Exercise objective: Print every one of the following lines verbatim, from first to last, without changing anything.

_____

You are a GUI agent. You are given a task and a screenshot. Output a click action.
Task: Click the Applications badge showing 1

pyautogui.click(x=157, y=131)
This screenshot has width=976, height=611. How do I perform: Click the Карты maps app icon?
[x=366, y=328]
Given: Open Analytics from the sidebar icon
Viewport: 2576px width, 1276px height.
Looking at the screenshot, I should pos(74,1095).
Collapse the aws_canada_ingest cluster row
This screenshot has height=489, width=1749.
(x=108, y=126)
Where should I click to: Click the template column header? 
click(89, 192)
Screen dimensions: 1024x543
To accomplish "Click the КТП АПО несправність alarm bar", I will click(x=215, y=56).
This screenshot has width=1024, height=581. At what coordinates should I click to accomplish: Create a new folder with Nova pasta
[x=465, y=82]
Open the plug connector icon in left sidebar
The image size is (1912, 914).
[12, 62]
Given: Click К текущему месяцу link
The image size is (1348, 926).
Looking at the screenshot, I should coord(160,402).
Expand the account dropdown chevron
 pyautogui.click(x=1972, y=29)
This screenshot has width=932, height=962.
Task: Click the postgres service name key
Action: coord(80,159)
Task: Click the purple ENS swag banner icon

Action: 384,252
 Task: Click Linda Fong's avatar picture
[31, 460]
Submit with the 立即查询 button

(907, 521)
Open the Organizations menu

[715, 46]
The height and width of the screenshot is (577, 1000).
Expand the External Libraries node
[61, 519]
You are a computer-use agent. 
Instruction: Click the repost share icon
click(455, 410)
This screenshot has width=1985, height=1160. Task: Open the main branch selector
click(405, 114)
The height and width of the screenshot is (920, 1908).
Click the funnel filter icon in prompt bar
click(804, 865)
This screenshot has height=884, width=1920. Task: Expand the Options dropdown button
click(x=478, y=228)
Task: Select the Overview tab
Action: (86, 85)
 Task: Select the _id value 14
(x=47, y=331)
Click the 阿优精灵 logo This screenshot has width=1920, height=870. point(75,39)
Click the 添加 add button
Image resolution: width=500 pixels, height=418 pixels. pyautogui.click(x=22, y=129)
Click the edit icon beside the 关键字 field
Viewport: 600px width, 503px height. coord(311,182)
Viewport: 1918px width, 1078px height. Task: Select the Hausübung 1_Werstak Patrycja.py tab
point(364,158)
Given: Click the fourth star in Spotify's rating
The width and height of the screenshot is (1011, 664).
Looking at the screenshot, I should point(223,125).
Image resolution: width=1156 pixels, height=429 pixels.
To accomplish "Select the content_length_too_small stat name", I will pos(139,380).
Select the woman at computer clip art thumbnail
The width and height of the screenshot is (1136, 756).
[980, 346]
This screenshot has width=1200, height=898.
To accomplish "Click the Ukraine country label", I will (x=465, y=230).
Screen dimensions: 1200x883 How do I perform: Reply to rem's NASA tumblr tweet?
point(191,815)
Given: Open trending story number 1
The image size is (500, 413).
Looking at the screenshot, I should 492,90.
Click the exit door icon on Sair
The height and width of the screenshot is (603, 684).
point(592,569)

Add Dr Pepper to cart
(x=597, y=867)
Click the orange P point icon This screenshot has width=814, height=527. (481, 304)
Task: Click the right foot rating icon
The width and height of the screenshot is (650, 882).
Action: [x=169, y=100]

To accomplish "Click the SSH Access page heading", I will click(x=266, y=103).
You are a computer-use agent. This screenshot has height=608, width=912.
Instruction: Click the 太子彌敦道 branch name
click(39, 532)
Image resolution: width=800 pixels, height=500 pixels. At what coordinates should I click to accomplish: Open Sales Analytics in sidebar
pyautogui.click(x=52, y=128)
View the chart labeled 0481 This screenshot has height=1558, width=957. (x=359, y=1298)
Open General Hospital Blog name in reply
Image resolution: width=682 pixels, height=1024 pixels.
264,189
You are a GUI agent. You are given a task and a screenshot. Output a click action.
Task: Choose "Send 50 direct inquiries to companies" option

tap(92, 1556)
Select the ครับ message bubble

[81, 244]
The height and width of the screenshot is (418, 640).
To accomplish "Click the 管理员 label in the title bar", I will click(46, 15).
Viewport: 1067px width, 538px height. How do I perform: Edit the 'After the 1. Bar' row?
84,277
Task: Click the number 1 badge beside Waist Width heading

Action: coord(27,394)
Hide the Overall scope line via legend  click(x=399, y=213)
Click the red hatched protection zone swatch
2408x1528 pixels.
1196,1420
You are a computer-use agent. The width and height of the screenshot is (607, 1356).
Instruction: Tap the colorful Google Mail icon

_____

Output of the exercise:
You are a GUI agent. You are given a task and a screenshot. Output a click action.
Task: Click the Applications badge showing 1

pyautogui.click(x=157, y=131)
This screenshot has width=976, height=611. How do I perform: Click the Карты maps app icon?
[x=366, y=328]
Given: Open Analytics from the sidebar icon
Viewport: 2576px width, 1276px height.
Looking at the screenshot, I should pos(74,1095).
Collapse the aws_canada_ingest cluster row
This screenshot has height=489, width=1749.
(x=108, y=126)
Where should I click to: Click the template column header? 
click(89, 192)
Screen dimensions: 1024x543
To accomplish "Click the КТП АПО несправність alarm bar", I will click(x=215, y=56).
This screenshot has width=1024, height=581. At what coordinates should I click to accomplish: Create a new folder with Nova pasta
[x=465, y=82]
Open the plug connector icon in left sidebar
The image size is (1912, 914).
[12, 62]
Given: Click К текущему месяцу link
The image size is (1348, 926).
Looking at the screenshot, I should coord(160,402).
Expand the account dropdown chevron
 pyautogui.click(x=1972, y=29)
This screenshot has width=932, height=962.
Task: Click the postgres service name key
Action: coord(80,159)
Task: Click the purple ENS swag banner icon

Action: 384,252
 Task: Click Linda Fong's avatar picture
[31, 460]
Submit with the 立即查询 button

(907, 521)
Open the Organizations menu

[715, 46]
The height and width of the screenshot is (577, 1000).
Expand the External Libraries node
[61, 519]
You are a computer-use agent. 
Instruction: Click the repost share icon
click(455, 410)
This screenshot has width=1985, height=1160. Task: Open the main branch selector
click(405, 114)
The height and width of the screenshot is (920, 1908).
Click the funnel filter icon in prompt bar
click(804, 865)
This screenshot has height=884, width=1920. Task: Expand the Options dropdown button
click(x=478, y=228)
Task: Select the Overview tab
Action: (86, 85)
 Task: Select the _id value 14
(x=47, y=331)
Click the 阿优精灵 logo This screenshot has width=1920, height=870. point(75,39)
Click the 添加 add button
Image resolution: width=500 pixels, height=418 pixels. pyautogui.click(x=22, y=129)
Click the edit icon beside the 关键字 field
Viewport: 600px width, 503px height. coord(311,182)
Viewport: 1918px width, 1078px height. Task: Select the Hausübung 1_Werstak Patrycja.py tab
point(364,158)
Given: Click the fourth star in Spotify's rating
The width and height of the screenshot is (1011, 664).
Looking at the screenshot, I should point(223,125).
Image resolution: width=1156 pixels, height=429 pixels.
To accomplish "Select the content_length_too_small stat name", I will pos(139,380).
Select the woman at computer clip art thumbnail
The width and height of the screenshot is (1136, 756).
[980, 346]
This screenshot has width=1200, height=898.
To accomplish "Click the Ukraine country label", I will (x=465, y=230).
Screen dimensions: 1200x883 How do I perform: Reply to rem's NASA tumblr tweet?
point(191,815)
Given: Open trending story number 1
The image size is (500, 413).
Looking at the screenshot, I should 492,90.
Click the exit door icon on Sair
The height and width of the screenshot is (603, 684).
point(592,569)

Add Dr Pepper to cart
(x=597, y=867)
Click the orange P point icon This screenshot has width=814, height=527. (481, 304)
Task: Click the right foot rating icon
The width and height of the screenshot is (650, 882).
Action: [x=169, y=100]

To accomplish "Click the SSH Access page heading", I will click(x=266, y=103).
You are a computer-use agent. This screenshot has height=608, width=912.
Instruction: Click the 太子彌敦道 branch name
click(39, 532)
Image resolution: width=800 pixels, height=500 pixels. At what coordinates should I click to accomplish: Open Sales Analytics in sidebar
pyautogui.click(x=52, y=128)
View the chart labeled 0481 This screenshot has height=1558, width=957. (x=359, y=1298)
Open General Hospital Blog name in reply
Image resolution: width=682 pixels, height=1024 pixels.
264,189
You are a GUI agent. You are given a task and a screenshot. Output a click action.
Task: Choose "Send 50 direct inquiries to companies" option

tap(92, 1556)
Select the ครับ message bubble

[81, 244]
The height and width of the screenshot is (418, 640).
To accomplish "Click the 管理员 label in the title bar", I will click(46, 15).
Viewport: 1067px width, 538px height. How do I perform: Edit the 'After the 1. Bar' row?
84,277
Task: Click the number 1 badge beside Waist Width heading

Action: coord(27,394)
Hide the Overall scope line via legend  click(x=399, y=213)
Click the red hatched protection zone swatch
2408x1528 pixels.
1196,1420
You are a computer-use agent. The width and height of the screenshot is (607, 1356).
Instruction: Tap the colorful Google Mail icon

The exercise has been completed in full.